Note, 3/2/05: I seem to have perpetrated a miscalculation. 300 pounds is 21.43 stone.

Tuesday, February 22, 2005

"The Assyrians May Have Been a SCREAM"

Last night the assembled multitude that is the Baslow family attended a lecture on comedy by the estimable Julie Halston presented at the T.Schreiber Studio. The lecture was entertaining, educational, and a very valuable experience for aspiring performers. Among the things we learned:
a) The Assyrians could very well have been a very funny people but we will never know. They left their pots for us to study but not their comedy;
b) The Greeks knew a lot about what makes things funny. Aristotle was a Greek. therefore, Aristotle knew a lot about what makes things funny;
c) Jews are funny. We know this by making a list of funny people and noting how many Jews are on the list;
d) Joan Crawford was funny (but not, as far as we can ascertain, Jewish) -- we are just not sure how intentionally funny she was;
e) Rosalind Russell exhibited a mastery of the kind of intelligent and intelligible fast talk that made Thirties comedy fly;
f) Intelligent and intelligible comic fast talk has almost disappeared from the face of the earth. One of the few consistent contemporary authors of such dialogue is Charles Busch.
g) Standup comedy is a talent apart. Masterful, multi-talented stars of Broadway have expressed to Julie their envy of her comedian's ability to get the kinds of laughs she gets;
h) You can't teach anyone to be funny but you can teach them to be funnier;
i) Julie Halston is smart about being funny.

Monday, February 21, 2005

Snowy President's Day Morning



It started snowing last night and seems to have continued through to the morning. We all slept late and when Bev got up she immediately set to work making waffles. Ruth was up a little later and planted herself at the kitchen table to do a crossword puzzle. I prowled around taking pictures. We awakened Joel when the waffles were ready, gathered in the kitchen and had a boisterous (although somehow also cozy) breakfast. We all pitched in with the crossword puzzle and failed to compliment Bev adequately for the the delicious waffles.

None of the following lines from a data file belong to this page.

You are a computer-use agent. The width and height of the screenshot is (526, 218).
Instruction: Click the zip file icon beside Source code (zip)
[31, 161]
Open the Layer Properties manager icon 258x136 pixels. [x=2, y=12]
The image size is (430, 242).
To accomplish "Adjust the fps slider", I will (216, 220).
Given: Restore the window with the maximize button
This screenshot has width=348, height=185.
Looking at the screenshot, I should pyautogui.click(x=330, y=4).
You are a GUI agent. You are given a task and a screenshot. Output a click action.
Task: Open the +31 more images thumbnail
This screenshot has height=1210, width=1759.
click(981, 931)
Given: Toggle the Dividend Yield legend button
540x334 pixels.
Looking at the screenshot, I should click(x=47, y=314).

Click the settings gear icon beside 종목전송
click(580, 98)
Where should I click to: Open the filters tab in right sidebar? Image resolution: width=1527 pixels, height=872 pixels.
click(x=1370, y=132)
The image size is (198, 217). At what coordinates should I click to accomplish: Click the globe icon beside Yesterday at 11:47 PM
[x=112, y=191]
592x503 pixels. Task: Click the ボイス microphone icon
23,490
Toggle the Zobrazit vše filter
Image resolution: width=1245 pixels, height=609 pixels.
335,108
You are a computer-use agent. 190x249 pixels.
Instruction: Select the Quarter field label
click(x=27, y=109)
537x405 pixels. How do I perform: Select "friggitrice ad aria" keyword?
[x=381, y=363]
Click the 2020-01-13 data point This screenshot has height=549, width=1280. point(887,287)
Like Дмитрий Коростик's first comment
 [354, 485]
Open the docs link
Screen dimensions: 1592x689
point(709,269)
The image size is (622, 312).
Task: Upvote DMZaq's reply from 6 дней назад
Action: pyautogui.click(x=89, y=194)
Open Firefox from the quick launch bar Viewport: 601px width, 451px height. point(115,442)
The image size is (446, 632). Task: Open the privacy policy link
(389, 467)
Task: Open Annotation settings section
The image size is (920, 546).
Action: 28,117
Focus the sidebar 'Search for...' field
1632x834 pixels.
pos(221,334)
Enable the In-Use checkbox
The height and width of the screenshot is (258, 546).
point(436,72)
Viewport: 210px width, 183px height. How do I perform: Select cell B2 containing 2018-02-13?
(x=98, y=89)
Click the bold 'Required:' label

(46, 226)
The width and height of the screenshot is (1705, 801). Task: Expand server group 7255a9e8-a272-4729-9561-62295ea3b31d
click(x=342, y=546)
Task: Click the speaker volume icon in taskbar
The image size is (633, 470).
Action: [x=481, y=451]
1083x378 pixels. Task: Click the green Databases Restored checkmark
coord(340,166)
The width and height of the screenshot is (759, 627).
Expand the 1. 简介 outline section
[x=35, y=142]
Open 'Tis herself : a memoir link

We are ever more conscious that our time living together as a family is drawing to a close. I think that consciousness heightens our appreciation of the times we get to simply hang out with each other.

Sunday, February 20, 2005

Music Theory


Music Theory 04
Originally uploaded by baslow.
On a cold February morning Ruth worked on her Music Theory homework.

A sequence of photos documenting thie epic event can be found here.

You can even view the whole thing as a slideshow, if you want.

Saturday, February 19, 2005

Thursday, February 17, 2005

Ruth's Grand Slam

Yesterday we received word that Ruth had been accepted into both The High School of American Studies at Lehman College and into Bard High School Early College . Her scores in the SSHAT were high enough to have gotten her into Stuyvesant High School, had she listed it as her first choice (rather than Lehman).

There was a second night of celebration in the Baslow household last night. We are very proud of our Ruth.

Now she has to decide which school she actually wants to attend.

You go, girl!

Wednesday, February 16, 2005

Ruth was accepted at LaGuardia High School!


Ruth - LaGuardia Acceptance Letter
Originally uploaded by baslow.
We are very proud of our girl! There was much excitement in the Baslow household last night. Calls of congratulations came in every few minutes. Ruth has applied to several other high schools so we will wait for their responses before Ruth makes her final decision. This is, in any case, wonderful news and a terrific affirmation. This is one talented girl we have here.

Here is the website of LaGuardia High School.

Monday, February 14, 2005

Harvard vs. Joel

I accompanied my son down to The Harvard Club Saturday morning for his college interview with the venerable and esteemed institution represented by that establishment.

We had not given much thought to Harvard when reviewing college possibilities. It seemed to be a larger place than Joel really wanted to attend and, furthermore, too steeped in tradition and too closely tied to "Establishment" values to be a good fit with Joel's personality.

We were, however, encouraged to reconsider our first instincts and to be more open-minded about Harvard by a recent graduate who called as part of a telephone sweep of high-SAT-scoring high school seniors. She told Bev, who took the call, that she had found Harvard to be a much different place than she had expected from what she'd heard about it. So Joel ended up applying to Harvard with, however, very little expectation that anything would come of it.

An interview appointment did come of it, though, and we found ourselves getting up earlier than usual Saturday morning to make it to the meeting at 10 AM. Joel has been getting less nervous, more assured, as he has weathered his college interviews. He approached this one with little of the trepidation attendant upon his first interview, with Brown, a couple of weeks ago. The fact that he doesn't have fervent hopes of getting into Harvard eased his mind.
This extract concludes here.